We won’t be diving too deeply into these immune factors. Just understand that they’re part of your initial immune response, which is often sufficient to eliminate the virus.

But not always. When symptoms start to develop, it usually means the virus has replicated in significant numbers.

At this point, your adaptive immune response gets activated. This response includes antibodies, T cells, and various forms of white blood cells, which specifically target the virus. Unfortunately, it takes about three to 10 days to form antiviral antibodies like IgG (Immunoglobulin G) and IGA (Immunoglobulin A).

That’s why vaccines take days or weeks to kick in. The adaptive immune system needs time to muster its forces.  

Speaking of adaptive immunity, let’s look at how the keto diet influenced T-cell activity in virally infected mice.

Keto and the Flu Virus

The best evidence for keto fighting viruses comes from rodents. In 2019, the aforementioned study published in the Journal of Immunology, mice were fed either a high-carbohydrate diet or a low-carbohydrate keto diet for seven days, then intranasally infected with H1N1 influenza virus.

The results were striking. At four days post infection, all the high-carb mice had died, yet half the mice on the keto high-fat diet survived. Keto diet mice also lost less weight and had lower levels of the virus in their blood. 

Researchers believe the keto diet, where the body is in a perpetual state of ketosis and relies on ketones for energy, protected the mice by increasing immune particles called gamma-delta T cells in the lungs. The gamma-delta T cells, in turn, boosted mucous production that limited viral spread.  

While this result doesn’t mean a keto diet has the same effect in humans, it is promising. Still, more research is needed. 

Other Ways Keto May Fight Viruses

Other than the anti-flu effect shown in mice, the ketogenic diet has other benefits which may be useful in combating viruses. These include:

  • Decreased inflammation. The keto diet has been shown to block an immune signaling complex called the inflammasome in mice. An activated inflammasome is linked to increased flu severity.
  • Weight loss. Obesity is linked to compromised immune function. Much evidence suggests that the keto diet stimulates weight loss in obese and diabetic populations.
  • Diabetes prevention and reversal. Along with obese people, diabetics also tend to have poor immune systems. Multiple clinical trials suggest that keto can regulate blood sugar and help reverse type 2 diabetes.
  • Fat metabolism. When you’re fighting infection, you partially lose your ability to use glucose for energy.  This state of insulin resistance, however, may be mitigated on a keto diet. (Keto shifts your body away from burning glucose and towards burning fat).
  • Protein intake. A modified ketogenic diet has you eating about 25-30 percent of your calories from protein. Protein supplies the necessary materials to produce antibodies, cytokines, macrophages, and many other immune cells.
  • Micronutrients: Provided you include animal protein, organ meats, and non-starchy vegetables in your keto diet, you’ll be consuming the most important vitamins and minerals for immune function. These include zinc, selenium, iron, copper, vitamin A, vitamin C, vitamin E, vitamin B6, and folate.

The Final Word

With the pandemic circulating the globe, the time to support your immune system is now. Assuming it doesn’t increase your risk of exposure, do your best to keep up your health routine. This means eating a nutritious diet low in carbohydrates, exercising, and getting plenty of sleep. 

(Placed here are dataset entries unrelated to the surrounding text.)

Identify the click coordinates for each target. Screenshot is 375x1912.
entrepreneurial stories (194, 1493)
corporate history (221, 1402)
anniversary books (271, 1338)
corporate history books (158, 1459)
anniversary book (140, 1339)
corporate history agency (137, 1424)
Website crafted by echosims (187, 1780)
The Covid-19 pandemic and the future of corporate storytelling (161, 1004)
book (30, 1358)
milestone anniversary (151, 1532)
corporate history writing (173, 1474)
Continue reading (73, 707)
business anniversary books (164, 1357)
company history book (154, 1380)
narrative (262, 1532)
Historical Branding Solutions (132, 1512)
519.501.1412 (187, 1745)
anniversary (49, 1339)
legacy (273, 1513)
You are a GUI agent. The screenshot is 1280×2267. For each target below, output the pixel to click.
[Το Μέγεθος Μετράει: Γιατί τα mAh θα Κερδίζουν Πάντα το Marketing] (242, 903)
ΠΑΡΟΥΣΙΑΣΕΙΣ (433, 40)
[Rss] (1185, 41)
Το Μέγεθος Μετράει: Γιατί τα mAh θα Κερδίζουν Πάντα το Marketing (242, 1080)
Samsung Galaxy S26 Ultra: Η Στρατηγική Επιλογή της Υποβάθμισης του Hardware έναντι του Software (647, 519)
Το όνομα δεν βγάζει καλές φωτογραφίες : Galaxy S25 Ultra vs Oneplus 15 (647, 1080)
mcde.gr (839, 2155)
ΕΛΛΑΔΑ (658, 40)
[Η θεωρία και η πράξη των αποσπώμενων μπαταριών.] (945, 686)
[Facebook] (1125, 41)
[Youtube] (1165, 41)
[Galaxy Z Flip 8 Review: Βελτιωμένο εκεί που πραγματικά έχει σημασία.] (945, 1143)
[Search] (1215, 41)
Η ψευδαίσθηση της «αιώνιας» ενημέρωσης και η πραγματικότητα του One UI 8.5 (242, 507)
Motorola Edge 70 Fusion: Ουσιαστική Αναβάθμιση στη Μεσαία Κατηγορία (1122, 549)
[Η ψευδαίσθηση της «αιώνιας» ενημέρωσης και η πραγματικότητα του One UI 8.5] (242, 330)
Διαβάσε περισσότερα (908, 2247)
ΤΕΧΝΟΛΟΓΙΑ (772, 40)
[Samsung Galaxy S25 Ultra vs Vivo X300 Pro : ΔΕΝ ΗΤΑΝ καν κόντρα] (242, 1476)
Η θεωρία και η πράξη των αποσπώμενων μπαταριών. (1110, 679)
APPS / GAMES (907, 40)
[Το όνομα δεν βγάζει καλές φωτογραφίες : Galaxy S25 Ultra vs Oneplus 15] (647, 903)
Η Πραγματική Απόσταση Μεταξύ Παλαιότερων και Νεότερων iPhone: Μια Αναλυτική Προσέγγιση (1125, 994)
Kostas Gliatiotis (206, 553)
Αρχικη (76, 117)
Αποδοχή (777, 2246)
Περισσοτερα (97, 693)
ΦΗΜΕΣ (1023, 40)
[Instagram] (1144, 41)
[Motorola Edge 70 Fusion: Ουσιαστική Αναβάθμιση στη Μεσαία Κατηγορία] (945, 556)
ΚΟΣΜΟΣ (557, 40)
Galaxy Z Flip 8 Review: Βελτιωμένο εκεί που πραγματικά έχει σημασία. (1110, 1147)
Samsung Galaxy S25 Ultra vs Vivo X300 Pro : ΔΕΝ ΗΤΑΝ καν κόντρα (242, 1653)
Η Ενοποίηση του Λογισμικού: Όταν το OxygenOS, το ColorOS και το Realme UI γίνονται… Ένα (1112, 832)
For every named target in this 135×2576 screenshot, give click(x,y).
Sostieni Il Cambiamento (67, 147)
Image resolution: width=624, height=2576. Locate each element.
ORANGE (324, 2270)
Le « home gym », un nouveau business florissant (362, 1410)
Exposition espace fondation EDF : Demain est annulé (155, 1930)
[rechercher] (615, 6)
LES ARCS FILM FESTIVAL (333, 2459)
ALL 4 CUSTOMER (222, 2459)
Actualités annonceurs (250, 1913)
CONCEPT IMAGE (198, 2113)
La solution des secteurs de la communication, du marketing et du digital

Early evidence suggests that a keto diet, where the body produces and burns ketone bodies for energy, may help with viral immune defense. (In mice with flu, at least). A whole foods keto diet also provides raw materials necessary for healthy immune function. However, the best way to steer clear of viruses like COVID-19 is to avoid exposure to them. Turn to the CDC for guidance on this. Thanks for reading, and stay healthy.